It’s been a roller-coaster inaugural year at Q nightclub.
The Pike and Broadway EDM venue opened with lots of fanfare last September, boasting a top notch sound system and a cavernous space outfitted with sleek lighting and designs.
LGBT events came and went, raising some eyebrows about what happened to the Q. Then last month co-founder Scott Smith sold his stake in the club. The “gruff but lovable gay face” of Seattle’s club and EDM scene apparently left on less than amicable terms. And last week this video of a fight outside Q went neighborhood-viral prompting some big time disco soul searching: For Gay Community, Rise in Bashing Isn’t a Question of ‘If.’ It’s a Question of ‘Why’, Seattle Weekly wrote, inspired by the reaction to the video.
By most measures, including lines out the door, the club delivered on its promise to be a top notch EDM venue in Seattle. And despite their shared beginnings, things have turned out decidedly better for Q than the now shuttered Social club. But underpinning much of the year were questions about just what type of club Q wanted to be. Few clubs successfully sustain a one-size-fits-all venue — most establish their niche right off the bat. But even among Capitol Hill’s discerning food / drink / club crowd, a consensus on Q’s identity never seemed to coalesce.
Owner Andy Rampl wants to change that. It’s part of the reason he recently hired longtime Seattle DJ Sean Majors as Q’s creative director.
“How can we be a nightclub that isn’t gay or straight? I want to take sexuality out of the equation,” Majors said while talking to CHS inside Q’s red-splashed mezzanine.
“I want to have drag queens and furries and straight people out on a Saturday night.”
Rampl told CHS he’s learned a lot in the past year. Q is Rampl’s first foray into owning a business, and his first time managing a nightclub. “I had to adjust to the new environment, especially being in back of the house,” he said.
Rampl came to Seattle from New York by way of Washington D.C., where he worked in political think tanks. He came to Seattle after a fortuitous conversation with a friend about wanting to start his own food/drink business. That friend put him in touch with Scott Smith, and Rampl was in Seattle within a year.
Rampl is self-admittedly not the stereotypical, steal-the-spotlight club owner. He declined to have his picture taken for this story.
“I’m shy, very reserved,” he said. “Running the club has been a great growing experience for me as a person.”
One of Rampl’s proudest accomplishments at the club thus far is the introduction of Q Vodka, his signature infused-booze that he says he wants to begin selling outside the club.
Rampl said he wants to incorporate more audio visual elements to club, including a large LED wall. He’s also planning to wall off a smaller room for an ultra-lounge on slower nights and tweaks to the layout and furniture. Majors will be helping implement the changes, as well as programming more themed nights, live mixing DJs, and expanding the club to seven nights a week.

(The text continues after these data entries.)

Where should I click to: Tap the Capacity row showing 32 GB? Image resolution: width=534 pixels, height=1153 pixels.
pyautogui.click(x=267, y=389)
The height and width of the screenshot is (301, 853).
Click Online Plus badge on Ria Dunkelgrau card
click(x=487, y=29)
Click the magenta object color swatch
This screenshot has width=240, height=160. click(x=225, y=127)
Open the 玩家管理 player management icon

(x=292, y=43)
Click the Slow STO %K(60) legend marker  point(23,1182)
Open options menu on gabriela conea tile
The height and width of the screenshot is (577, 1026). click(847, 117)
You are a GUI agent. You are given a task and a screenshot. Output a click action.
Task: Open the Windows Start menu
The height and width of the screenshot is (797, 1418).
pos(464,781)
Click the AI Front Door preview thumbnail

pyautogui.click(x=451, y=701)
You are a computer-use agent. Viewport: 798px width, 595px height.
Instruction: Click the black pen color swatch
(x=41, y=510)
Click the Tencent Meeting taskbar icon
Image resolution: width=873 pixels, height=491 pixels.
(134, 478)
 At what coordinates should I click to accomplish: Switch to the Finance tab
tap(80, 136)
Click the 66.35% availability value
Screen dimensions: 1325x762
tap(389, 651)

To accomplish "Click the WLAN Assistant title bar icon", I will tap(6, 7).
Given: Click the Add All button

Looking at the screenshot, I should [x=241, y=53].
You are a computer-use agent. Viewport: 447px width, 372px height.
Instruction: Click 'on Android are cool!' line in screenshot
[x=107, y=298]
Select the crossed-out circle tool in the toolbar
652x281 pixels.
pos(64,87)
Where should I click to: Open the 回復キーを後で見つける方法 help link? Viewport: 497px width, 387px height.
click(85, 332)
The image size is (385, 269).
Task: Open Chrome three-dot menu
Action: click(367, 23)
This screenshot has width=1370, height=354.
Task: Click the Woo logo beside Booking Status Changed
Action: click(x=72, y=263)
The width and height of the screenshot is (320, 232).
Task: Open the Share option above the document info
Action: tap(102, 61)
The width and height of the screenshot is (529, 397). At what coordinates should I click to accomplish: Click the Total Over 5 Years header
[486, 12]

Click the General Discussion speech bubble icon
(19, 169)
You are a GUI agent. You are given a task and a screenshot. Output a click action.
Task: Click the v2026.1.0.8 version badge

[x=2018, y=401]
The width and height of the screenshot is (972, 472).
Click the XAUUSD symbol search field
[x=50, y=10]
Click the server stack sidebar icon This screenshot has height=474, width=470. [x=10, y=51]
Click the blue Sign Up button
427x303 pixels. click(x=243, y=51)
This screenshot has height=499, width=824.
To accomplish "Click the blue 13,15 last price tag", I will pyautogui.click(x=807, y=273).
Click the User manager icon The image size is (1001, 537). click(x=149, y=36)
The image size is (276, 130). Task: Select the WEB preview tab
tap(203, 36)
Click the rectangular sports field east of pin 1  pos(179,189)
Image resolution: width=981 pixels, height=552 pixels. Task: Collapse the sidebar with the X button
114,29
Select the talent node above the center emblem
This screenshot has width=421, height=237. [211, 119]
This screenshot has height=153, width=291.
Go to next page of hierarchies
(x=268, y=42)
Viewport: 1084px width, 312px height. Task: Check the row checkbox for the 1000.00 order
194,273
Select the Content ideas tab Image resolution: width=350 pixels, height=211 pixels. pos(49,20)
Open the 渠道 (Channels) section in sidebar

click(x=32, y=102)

“I don’t have a background in the industry, so I desperately needed somebody and Sean was a perfect fit,” Rampl said.
In the coming months, Majors said he also wants to focus on creating more theater and less sex inside the club; more Cirque du Soleil and less go-go dancing. “With so many new residents, this is only the beginning. We have to show people what we want to be,” he said. “If you’re not comfortable with drag queens and furries on the dance floor, you’ll know this is just not the place for you.”
Despite some initial growing pains, Rampl said he’s committed to Q and continuing to contribute to Seattle’s nightlife scene.
“I’m pleased with how the last year went,” he said. “Moving to Seattle was one of the better decisions in my life.”